# Directions for this task
Check every line of the entries below for "click", and copy the lines that have it.

┌─ Given data

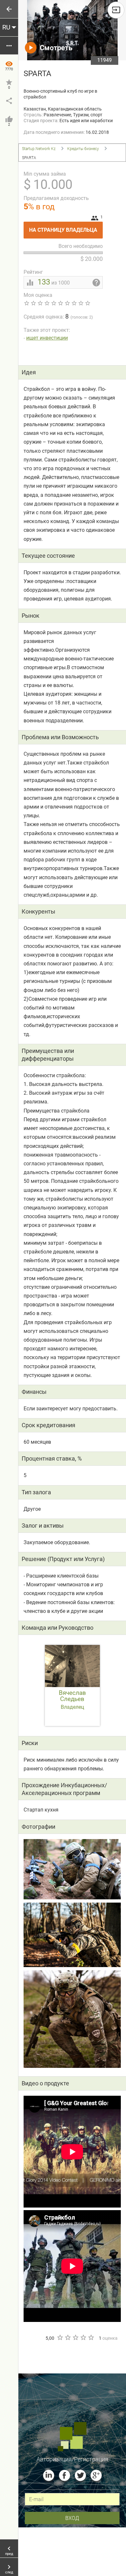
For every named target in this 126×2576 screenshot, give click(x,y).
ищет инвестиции (47, 338)
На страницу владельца (66, 227)
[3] (75, 2337)
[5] (91, 2337)
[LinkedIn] (48, 2475)
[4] (83, 2337)
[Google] (96, 2475)
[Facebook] (64, 2475)
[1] (60, 2337)
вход (72, 2517)
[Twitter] (80, 2475)
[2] (67, 2337)
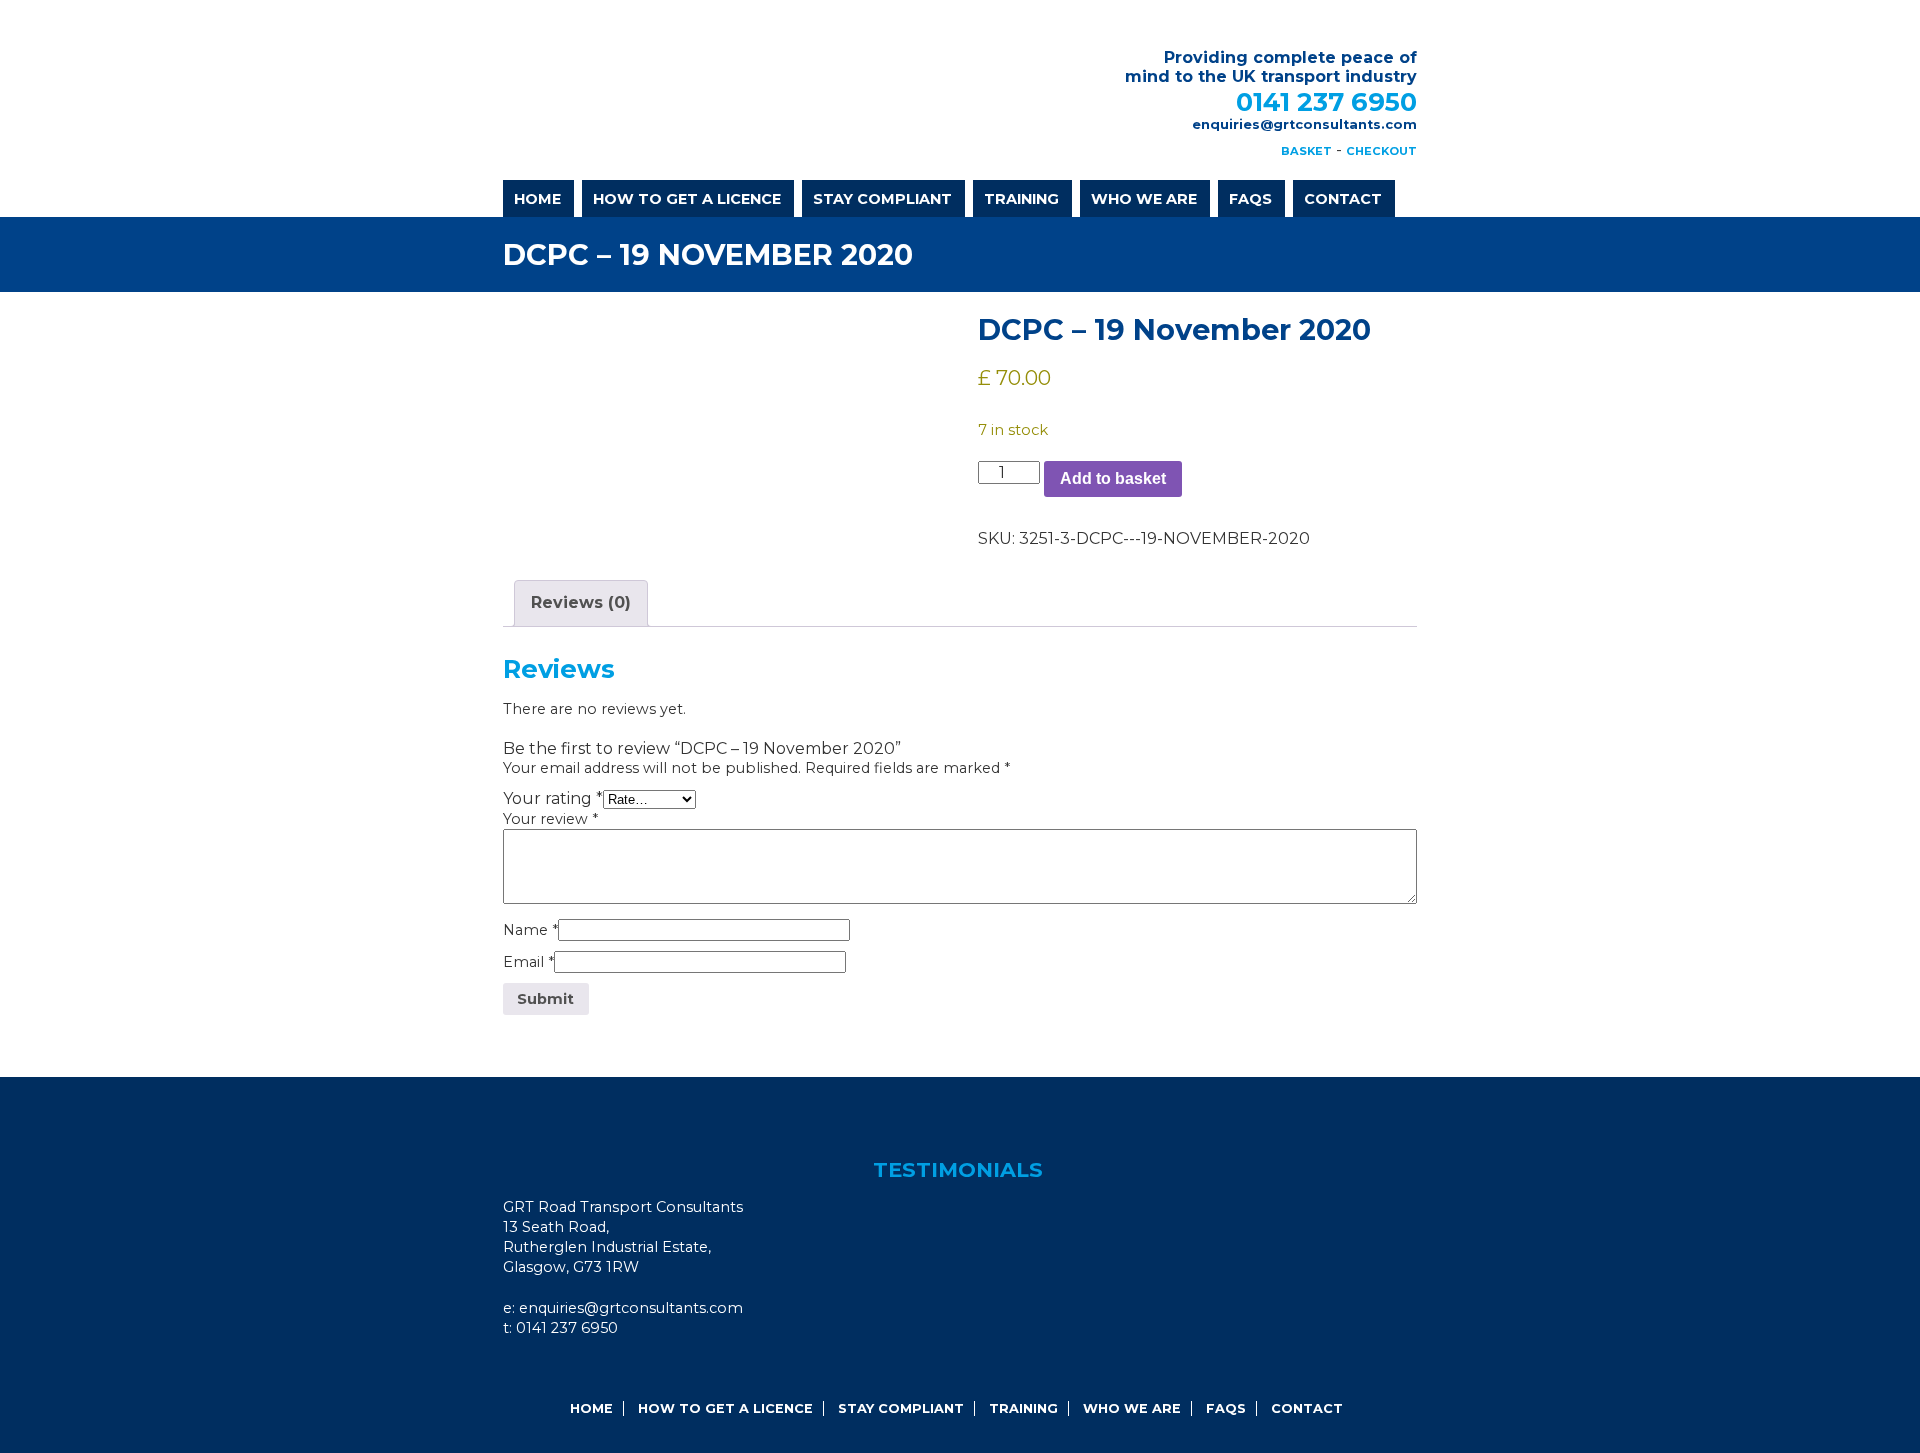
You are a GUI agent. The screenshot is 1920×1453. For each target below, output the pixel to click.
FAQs (1250, 199)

└─

# Your solution
For every named target in this 126×2576 screenshot, give click(x,y).
You are a GUI agent. The screenshot is 1920×1453. For each target below, output the pixel to click.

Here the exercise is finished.